# The derived product on a Q-manifold

This went “under my radar” for a while, I am not sure why, but anyway…

Q-manifolds
Recall that a Q-manifold is a supermanifold $$M$$ equipped with a homological vector field, that is an odd vector field $$Q$$ such that $$[Q,Q]=2 Q^{2}=0$$.

The algebra of functions $$C^{\infty}(M)$$ is thus a supercommutative differential algebra. The product of two functions is again a function and importantly this is supercommutative:

$$f g = (-1)^{\widetilde{f} \widetilde{g} } g f$$,

where I denote the Grassmann parity of a homogeneous function by the “tilde”. Just as on a classical manifold, the product of two functions is associative:

$$f(gh) = (fg)h$$,

for all functions f,g,h.

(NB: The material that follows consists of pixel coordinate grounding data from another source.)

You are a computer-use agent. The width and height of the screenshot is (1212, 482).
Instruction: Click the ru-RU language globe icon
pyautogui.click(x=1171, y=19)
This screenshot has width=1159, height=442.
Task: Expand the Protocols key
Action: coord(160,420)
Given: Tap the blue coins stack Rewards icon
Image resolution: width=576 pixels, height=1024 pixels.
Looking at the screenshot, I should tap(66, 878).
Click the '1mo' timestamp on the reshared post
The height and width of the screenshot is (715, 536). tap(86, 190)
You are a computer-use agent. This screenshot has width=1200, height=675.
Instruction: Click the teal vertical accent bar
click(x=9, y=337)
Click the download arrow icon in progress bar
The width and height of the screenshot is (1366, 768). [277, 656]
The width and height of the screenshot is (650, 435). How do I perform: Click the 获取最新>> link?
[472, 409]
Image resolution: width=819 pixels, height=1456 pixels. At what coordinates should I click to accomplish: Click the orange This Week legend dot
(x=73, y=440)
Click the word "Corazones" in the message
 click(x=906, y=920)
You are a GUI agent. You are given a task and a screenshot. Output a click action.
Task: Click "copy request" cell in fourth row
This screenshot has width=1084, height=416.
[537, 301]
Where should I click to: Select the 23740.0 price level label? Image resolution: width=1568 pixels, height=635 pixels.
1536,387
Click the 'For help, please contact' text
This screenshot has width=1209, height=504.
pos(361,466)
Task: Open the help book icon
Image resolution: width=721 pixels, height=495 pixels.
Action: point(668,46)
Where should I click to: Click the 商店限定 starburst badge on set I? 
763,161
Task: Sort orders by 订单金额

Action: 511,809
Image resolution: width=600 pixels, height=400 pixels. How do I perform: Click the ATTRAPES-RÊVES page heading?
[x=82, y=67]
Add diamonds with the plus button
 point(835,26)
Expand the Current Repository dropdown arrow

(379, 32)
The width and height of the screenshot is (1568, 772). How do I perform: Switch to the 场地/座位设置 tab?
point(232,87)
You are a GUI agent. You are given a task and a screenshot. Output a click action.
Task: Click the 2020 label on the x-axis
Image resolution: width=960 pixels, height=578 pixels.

Also important is that the product itself does not carry any Grassmann parity, thus

$$\widetilde{fg} = \widetilde{f} + \widetilde{g}$$.

The prime example here is to take $$M = \Pi TN$$ where $$N$$ is a classical manifold. The functions $$C^{\infty}(\Pi TM)$$ are identified with (pseudo)differential forms and the homological vector field is just the de Rham differential.

The derived product

Definition Let $$(M,Q)$$ be a Q-manifold. Then the derived product on $$C^{\infty}(M)$$ is defined as

$$f \ast g = (-1)^{\widetilde{f}+1} Q(f)g$$.

1. The derived product is Grassmann odd, $$\widetilde{f\ast g} = \widetilde{f} + \widetilde{g}+1$$
2. The derived product is clearly not supercommutative

Remark One can consider a derived product on any differential algebra, one does not need the supercommutivity, but as I am interested in supergeometry the definition here suits well.

Right away the derived product seems a strange beast, it carries Grassmann parity itself. Being noncommutative is also interesting, but we are used to noncommutative forms of multiplication.

Theorem The derived product is associative.

Proof Explicitly
$$f \ast (g \ast h) = (-1)^{\widetilde{f} + \widetilde{g}} Q(f)Q(g)h$$.

Now consider

$$(f \ast g)\ast h = (-1)^{\widetilde{f} + \widetilde{g}}Q ((-1)^{\widetilde{f}+1}Q(f)g )h$$.

Using the fact that $$Q$$ is homological, that is odd and squares to zero we get

$$(f \ast g)\ast h =(-1)^{\widetilde{f} + \widetilde{g}} Q(f)Q(g) h$$.

QED

Theorem $$f \ast g = (-1)^{(\widetilde{f}+1)(\widetilde{g}+1)} g \ast f + (-1)^{\widetilde{f}+1}Q(fg)$$.

Proof Left as an exercise for the readers.

The above theorem shows very explicitly that the derived product is not supercommutative. It is however antisymmetric if and only if $$Q(fg)=0$$.

Where has this come from?
As far as I am aware, the notion of a derived product can be found in the work of Loday;

J.L. Loday. Dialgebras. In Dialgebras and related operads, 7-66, Lecture Notes in Math., 1763, Springer, Berlin 2001. Jean-Louis Loday,
(12 January 1946 – 6 June 2012)

Concluding remarks
We have a kind of noncommutative deformation of the algebra of functions on a Q-manifold via the derived product. This “new product” carries Grassman parity and is associative, it is closer to the standard notion of a product than say a Lie algebra.

I am sure there is lots more to say about derived products, but this is something I am only just beginning to explore. Watch this space…